Reading time: Just over 1 minute
This is my weekly installment of “writing about writing,” in which I scan the world to find websites, books and articles to help other writers. Today I discuss a blog post about the real secret to writing….
Kate Angus is a founding editor of Augury Books. Her poetry and nonfiction have appeared in The Atlantic, Tin House, The Washington Post, Poetry Daily, Verse Daily, Best New Poets 2010 and Best New Poets 2014.
In short, Kate Angus is awash in writerly bona fides. This is perhaps why I found her essay in the blog Literary Hub to be so deeply persuasive.
Writing under the headline “Maybe the Secret to Writing is Not Writing?” Angus argues for the value of fallow periods — times when you don’t expect yourself to write any words.
She acknowledges the challenge of such acceptance…

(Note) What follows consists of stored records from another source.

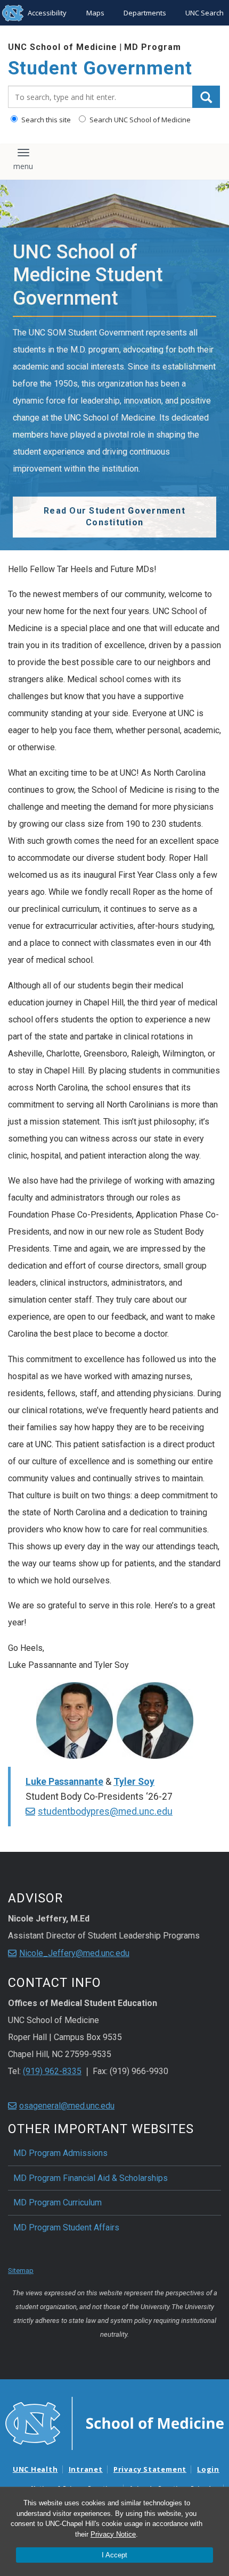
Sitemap (21, 2271)
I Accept (114, 2555)
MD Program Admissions (60, 2153)
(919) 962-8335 (52, 2071)
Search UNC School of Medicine (139, 119)
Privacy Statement (149, 2469)
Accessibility (47, 13)
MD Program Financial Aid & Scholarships (90, 2178)
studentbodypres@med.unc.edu (105, 1811)
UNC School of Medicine (62, 47)
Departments (145, 13)
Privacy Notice (113, 2534)
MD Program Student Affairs (66, 2227)
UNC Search (204, 13)
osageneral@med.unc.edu (66, 2106)
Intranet (86, 2469)
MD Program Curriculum (57, 2202)
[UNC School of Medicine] (114, 2422)
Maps (95, 13)
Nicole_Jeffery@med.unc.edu (74, 1953)
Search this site (45, 119)
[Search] (206, 97)
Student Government (100, 68)
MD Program (152, 47)
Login (208, 2469)
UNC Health (35, 2469)
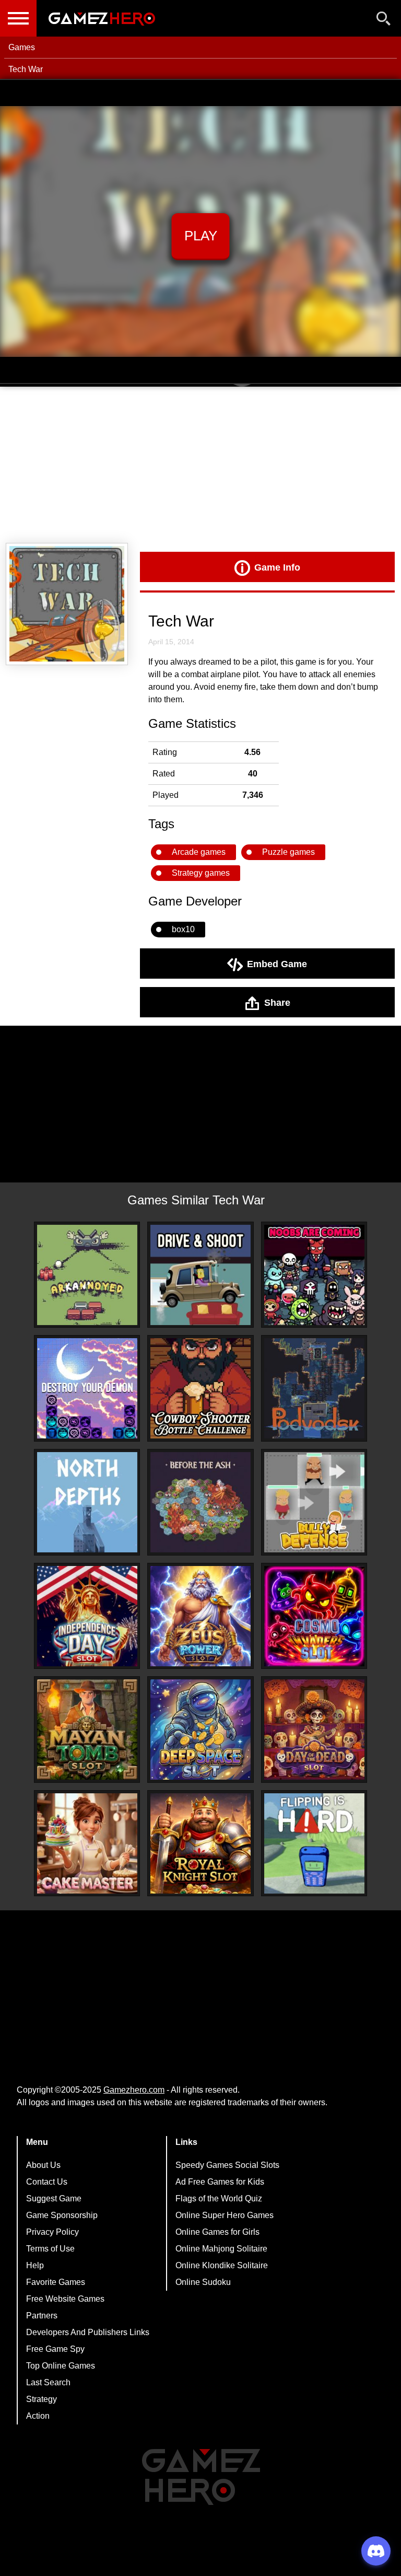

When I stood in front of my students at my lecture podium, I felt like a fraud. Who was I to comment on their tender new drafts when I wasn’t writing? How could I pretend to be an authority on a subject I no longer intuitively understood, a process I wasn’t even participating in? I used to be a writer, but now I was blocked: a failure.
But she also describes the benefit of it:
In the past year, I have reframed my concept of writer’s block so it is no longer a binary dialectic of either/or, where either I am writing or I am blocked, exiled from my creative practice…. Even when I’m not writing in the denotative sense of inscribing words on the page, I’m still writing in a larger sense, as I am doing the necessary work of building up a storehouse of experiences, images, and ideas I will articulate later.
Read her essay! It is both superb and inspiring. My thanks to friend Soken for sharing it with me.
An earlier version of this post first appeared on my blog on Oct. 14/19.